Copy out the material below verbatim, starting at the line containing "You are a computer-use agent. The image" and ending at the line containing "coord(41,41)", both lines included.
— START Provided records —
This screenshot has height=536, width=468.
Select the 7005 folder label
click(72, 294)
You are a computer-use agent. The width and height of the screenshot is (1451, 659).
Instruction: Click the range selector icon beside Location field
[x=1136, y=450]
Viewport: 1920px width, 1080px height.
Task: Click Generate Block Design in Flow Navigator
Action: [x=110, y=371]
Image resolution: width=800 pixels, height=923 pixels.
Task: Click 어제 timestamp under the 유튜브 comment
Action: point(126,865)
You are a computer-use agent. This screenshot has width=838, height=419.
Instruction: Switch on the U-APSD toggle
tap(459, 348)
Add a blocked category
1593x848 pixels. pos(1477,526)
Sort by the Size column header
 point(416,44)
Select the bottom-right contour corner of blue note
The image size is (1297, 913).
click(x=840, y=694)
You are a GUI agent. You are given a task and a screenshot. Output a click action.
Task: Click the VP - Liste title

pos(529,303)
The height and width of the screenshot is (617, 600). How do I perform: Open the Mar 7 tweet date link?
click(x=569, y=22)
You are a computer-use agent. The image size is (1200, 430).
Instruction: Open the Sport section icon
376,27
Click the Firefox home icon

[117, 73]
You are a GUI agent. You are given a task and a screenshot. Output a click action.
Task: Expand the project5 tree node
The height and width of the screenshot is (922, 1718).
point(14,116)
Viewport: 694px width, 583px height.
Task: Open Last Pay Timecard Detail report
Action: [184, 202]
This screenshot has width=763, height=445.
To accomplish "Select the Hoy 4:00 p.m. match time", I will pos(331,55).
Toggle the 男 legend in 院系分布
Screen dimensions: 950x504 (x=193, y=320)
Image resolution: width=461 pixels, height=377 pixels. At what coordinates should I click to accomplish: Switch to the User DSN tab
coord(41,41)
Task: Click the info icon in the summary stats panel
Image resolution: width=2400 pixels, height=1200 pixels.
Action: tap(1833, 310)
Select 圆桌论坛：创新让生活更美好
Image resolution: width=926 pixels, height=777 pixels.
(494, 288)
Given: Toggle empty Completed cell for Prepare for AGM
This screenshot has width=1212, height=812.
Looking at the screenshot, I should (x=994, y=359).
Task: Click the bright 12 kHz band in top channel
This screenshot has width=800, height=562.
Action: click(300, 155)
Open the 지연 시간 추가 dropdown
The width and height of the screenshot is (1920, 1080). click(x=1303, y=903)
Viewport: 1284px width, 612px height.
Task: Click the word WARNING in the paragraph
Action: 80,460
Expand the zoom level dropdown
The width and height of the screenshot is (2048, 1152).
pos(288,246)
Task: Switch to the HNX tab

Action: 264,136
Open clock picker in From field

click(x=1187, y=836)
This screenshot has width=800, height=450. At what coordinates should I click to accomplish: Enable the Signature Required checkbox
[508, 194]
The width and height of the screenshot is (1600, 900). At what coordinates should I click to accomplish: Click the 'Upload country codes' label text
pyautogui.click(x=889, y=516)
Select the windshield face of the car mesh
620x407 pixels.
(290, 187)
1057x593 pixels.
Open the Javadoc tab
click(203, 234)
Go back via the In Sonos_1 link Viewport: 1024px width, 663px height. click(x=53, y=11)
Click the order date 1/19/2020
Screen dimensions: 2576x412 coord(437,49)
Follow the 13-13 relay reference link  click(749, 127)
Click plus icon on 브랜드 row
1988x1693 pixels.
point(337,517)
— END Provided records —
- Solution for this exercise:
You are a computer-use agent. The image size is (1200, 430).
Instruction: Open the Sport section icon
376,27
Click the Firefox home icon

[117, 73]
You are a GUI agent. You are given a task and a screenshot. Output a click action.
Task: Expand the project5 tree node
The height and width of the screenshot is (922, 1718).
point(14,116)
Viewport: 694px width, 583px height.
Task: Open Last Pay Timecard Detail report
Action: [184, 202]
This screenshot has width=763, height=445.
To accomplish "Select the Hoy 4:00 p.m. match time", I will pos(331,55).
Toggle the 男 legend in 院系分布
Screen dimensions: 950x504 (x=193, y=320)
Image resolution: width=461 pixels, height=377 pixels. At what coordinates should I click to accomplish: Switch to the User DSN tab
coord(41,41)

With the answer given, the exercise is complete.